Mahoganie Hines, a first year nursing student at Loyalist College, sees herself traveling to India someday. Not as a tourist but as a volunteer.

Hines is a socially conscious students and she is specifically concerned with the eradication of polio. Hines is also the International Director of Loyalist College Rotaract club.

“We want to show that students have a voice and have the opportunity to participate in something that is bigger than themselves,” said Hines.

This Thursday the Rotaract Club and the Rotary Club of Quinte hosted a “End Polio Now” campaign presentation at Loyalist College.

The guest speaker was former Rotary Club District Governor Bob Wallace, who had recently spent some time volunteering in Delhi, India.
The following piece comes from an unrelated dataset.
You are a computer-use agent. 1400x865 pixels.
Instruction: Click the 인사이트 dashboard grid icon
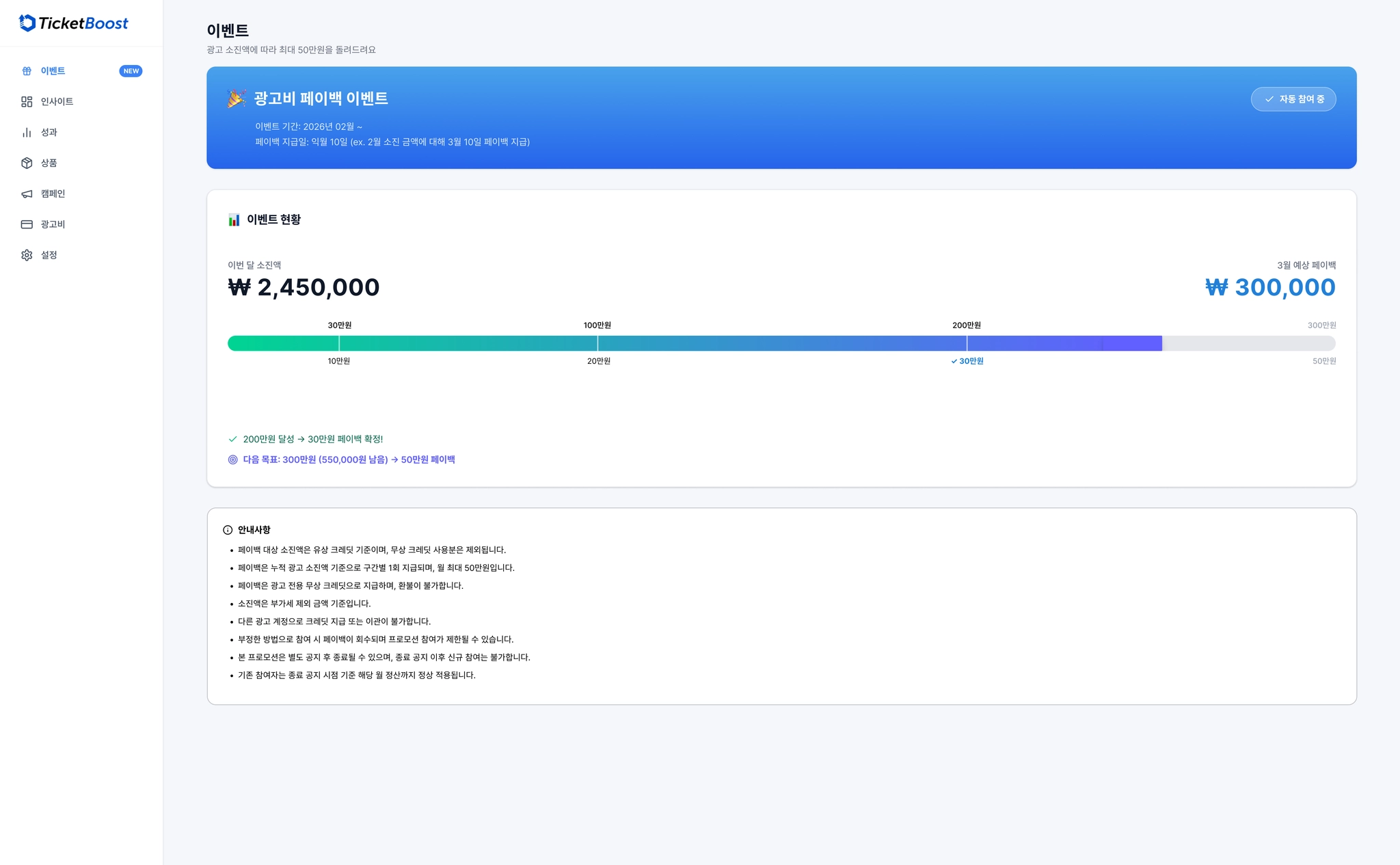coord(27,102)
During his presentation Wallace spoke about the people he met who were affected by polio

Polio is a disease that attacks the spinal cord and brainstem causing muscle to weaken, paralysis and often deformity.

In 1993 there were 200,00 cases of polio in India per year. Since 2011 there have been no reported cases.

“We were there to try to prevent this from happening again,” said Wallace.

At the event, Steve Lynch president of Quinte Rotary Sunrise, presented Prince Edward-Hastings MP Daryl Kramp and Northumberland-Quinte West MP Rick Norlock with plaques thanking the federal government for support in the fight against polio.

On September of 2012, Julian Fantino, minister of International Cooperation, announced the Pennies for Polio initiative to the United Nations General Assembly in New York.

The Pennies for Polio initiative donates $1 from the Canadian Federal Government for each dollar raised by the Rotary Club of Canada.

According to a 2012 World Health Organization report there are three countries were polio remains a problem: Nigeria, Pakistan and Afghanistan.